Serbia applied to join the European Union in 2009 and has been an EU candidate country since 2012. In the following years, the EU added conditions for Serbia to normalize relations with Kosovo by recognizing the independence of the breakaway province, while demanding that Serbia cut ties and impose sanctions on Russia.
"The EU just needs to say that it doesn't want us. We see the EU as a partner, but we're not absolutely sure that the EU sees us as a partner. Why do you keep setting conditions that we can't meet?" Deputy Prime Minister Vulin told the German newspaper Berliner Zeitung in an interview published on October 13.
Russian President Vladimir Putin has never forced Serbia to choose between Brussels and Moscow, or threatened to cut ties if Belgrade starts EU accession talks, Vulin added.
“Meanwhile, EU negotiators tell us: If you don’t cut ties with Russia, you won’t join the EU. Are we partners or not? Or do we not have our own interests?” Vulin asked.
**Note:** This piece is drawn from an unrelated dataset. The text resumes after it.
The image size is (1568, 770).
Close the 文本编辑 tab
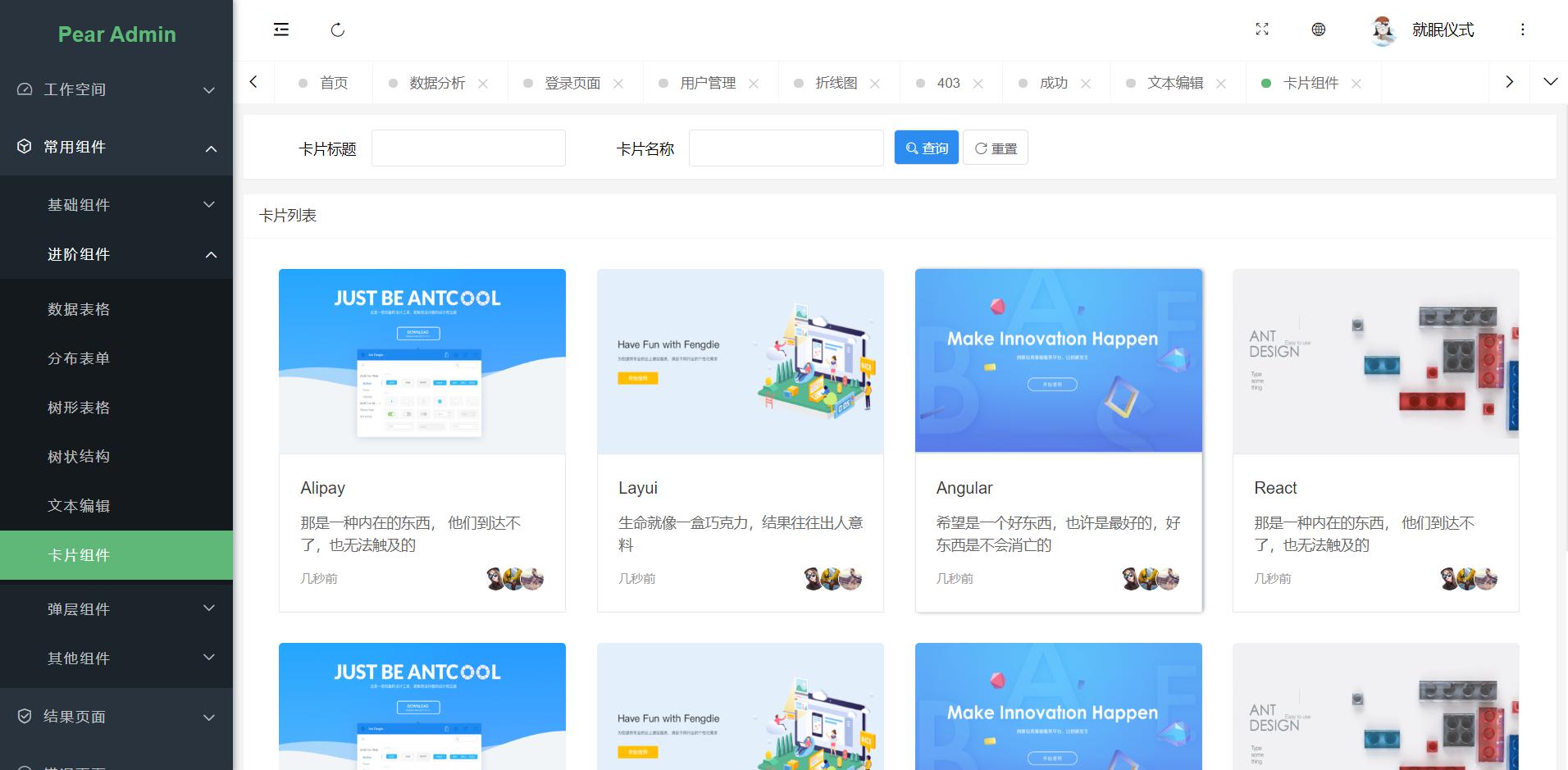pos(1221,84)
Serbia will attend the BRICS summit in the Russian city of Kazan at the end of October, with the aim of joining the group of developing economies.
“It would be irresponsible for us not to explore all possibilities, including BRICS membership. If BRICS is attractive to other countries, such as the United Arab Emirates (UAE), Saudi Arabia or Turkey, why should it be different for Serbia? There is no doubt that BRICS has become a real alternative to the EU,” Serbia’s Deputy Prime Minister stressed.
BRICS has overtaken the US-led G7 in global GDP share, has its own development bank and has expanded from four members in 2006 - Brazil, Russia, India and China - to five including South Africa in 2011.
In early 2024, four countries - Egypt, Iran, Ethiopia and the UAE - officially became members of the group, and Saudi Arabia is completing the accession process.
In September, Russian Presidential Aide Yury Ushakov confirmed that Türkiye had formally applied to join BRICS, becoming the first NATO country to do so.
Dozens of other countries, including Azerbaijan, Algeria, Indonesia, Pakistan, Malaysia, Nigeria, Thailand, Venezuela, Kazakhstan, Palestine, the Democratic Republic of Congo, Gabon, Bangladesh, Bahrain, Kuwait, Senegal and Bolivia, have also expressed interest in joining BRICS.